* [Records for this task]:

- - - - -

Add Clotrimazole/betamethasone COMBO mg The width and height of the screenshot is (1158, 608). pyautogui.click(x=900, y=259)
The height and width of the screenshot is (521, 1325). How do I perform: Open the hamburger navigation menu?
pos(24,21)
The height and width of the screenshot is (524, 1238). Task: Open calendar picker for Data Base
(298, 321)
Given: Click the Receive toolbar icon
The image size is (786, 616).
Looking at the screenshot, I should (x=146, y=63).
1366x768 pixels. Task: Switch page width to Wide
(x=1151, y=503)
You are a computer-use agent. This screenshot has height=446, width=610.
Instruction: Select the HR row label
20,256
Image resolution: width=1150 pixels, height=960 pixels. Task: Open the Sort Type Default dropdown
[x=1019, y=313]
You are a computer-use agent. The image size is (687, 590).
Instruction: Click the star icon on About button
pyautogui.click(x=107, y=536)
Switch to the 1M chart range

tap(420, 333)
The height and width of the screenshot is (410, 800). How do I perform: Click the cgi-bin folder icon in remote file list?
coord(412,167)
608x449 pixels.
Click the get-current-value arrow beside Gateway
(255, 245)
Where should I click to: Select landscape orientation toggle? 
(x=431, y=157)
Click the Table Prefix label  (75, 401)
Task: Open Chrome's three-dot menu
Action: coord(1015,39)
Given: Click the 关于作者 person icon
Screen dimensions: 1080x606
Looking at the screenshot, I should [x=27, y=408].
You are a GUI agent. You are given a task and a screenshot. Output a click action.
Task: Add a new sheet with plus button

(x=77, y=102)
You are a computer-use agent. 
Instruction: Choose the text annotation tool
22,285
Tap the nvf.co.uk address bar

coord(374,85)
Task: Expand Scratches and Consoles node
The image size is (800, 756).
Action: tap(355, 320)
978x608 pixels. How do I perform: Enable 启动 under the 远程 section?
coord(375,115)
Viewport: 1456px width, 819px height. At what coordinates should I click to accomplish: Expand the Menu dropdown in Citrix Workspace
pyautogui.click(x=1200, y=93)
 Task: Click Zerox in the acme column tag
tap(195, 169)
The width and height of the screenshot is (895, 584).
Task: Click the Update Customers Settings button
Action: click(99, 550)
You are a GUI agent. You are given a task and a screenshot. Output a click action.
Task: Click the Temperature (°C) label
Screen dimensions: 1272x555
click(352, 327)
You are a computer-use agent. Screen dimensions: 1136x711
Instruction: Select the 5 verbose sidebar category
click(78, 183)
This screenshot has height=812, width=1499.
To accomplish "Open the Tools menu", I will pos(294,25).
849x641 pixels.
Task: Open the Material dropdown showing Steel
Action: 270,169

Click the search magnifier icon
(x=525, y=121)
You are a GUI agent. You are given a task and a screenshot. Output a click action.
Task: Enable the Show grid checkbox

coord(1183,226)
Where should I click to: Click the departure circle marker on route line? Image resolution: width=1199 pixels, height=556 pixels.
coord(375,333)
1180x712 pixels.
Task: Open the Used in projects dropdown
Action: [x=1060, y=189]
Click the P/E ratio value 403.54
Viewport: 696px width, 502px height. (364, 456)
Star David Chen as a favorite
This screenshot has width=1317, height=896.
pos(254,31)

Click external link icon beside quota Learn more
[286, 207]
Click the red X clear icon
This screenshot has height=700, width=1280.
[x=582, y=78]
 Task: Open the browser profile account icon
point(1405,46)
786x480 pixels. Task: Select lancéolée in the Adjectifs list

- - - - -

* [Exercise goal]:
Reproduce the entries above word for word, from the very first line down to the line containing "Action: click(99, 550)", including that line.

* [Worked solution]:
Add Clotrimazole/betamethasone COMBO mg The width and height of the screenshot is (1158, 608). pyautogui.click(x=900, y=259)
The height and width of the screenshot is (521, 1325). How do I perform: Open the hamburger navigation menu?
pos(24,21)
The height and width of the screenshot is (524, 1238). Task: Open calendar picker for Data Base
(298, 321)
Given: Click the Receive toolbar icon
The image size is (786, 616).
Looking at the screenshot, I should (x=146, y=63).
1366x768 pixels. Task: Switch page width to Wide
(x=1151, y=503)
You are a computer-use agent. This screenshot has height=446, width=610.
Instruction: Select the HR row label
20,256
Image resolution: width=1150 pixels, height=960 pixels. Task: Open the Sort Type Default dropdown
[x=1019, y=313]
You are a computer-use agent. The image size is (687, 590).
Instruction: Click the star icon on About button
pyautogui.click(x=107, y=536)
Switch to the 1M chart range

tap(420, 333)
The height and width of the screenshot is (410, 800). How do I perform: Click the cgi-bin folder icon in remote file list?
coord(412,167)
608x449 pixels.
Click the get-current-value arrow beside Gateway
(255, 245)
Where should I click to: Select landscape orientation toggle? 
(x=431, y=157)
Click the Table Prefix label  (75, 401)
Task: Open Chrome's three-dot menu
Action: coord(1015,39)
Given: Click the 关于作者 person icon
Screen dimensions: 1080x606
Looking at the screenshot, I should [x=27, y=408].
You are a GUI agent. You are given a task and a screenshot. Output a click action.
Task: Add a new sheet with plus button

(x=77, y=102)
You are a computer-use agent. 
Instruction: Choose the text annotation tool
22,285
Tap the nvf.co.uk address bar

coord(374,85)
Task: Expand Scratches and Consoles node
The image size is (800, 756).
Action: tap(355, 320)
978x608 pixels. How do I perform: Enable 启动 under the 远程 section?
coord(375,115)
Viewport: 1456px width, 819px height. At what coordinates should I click to accomplish: Expand the Menu dropdown in Citrix Workspace
pyautogui.click(x=1200, y=93)
 Task: Click Zerox in the acme column tag
tap(195, 169)
The width and height of the screenshot is (895, 584).
Task: Click the Update Customers Settings button
Action: click(99, 550)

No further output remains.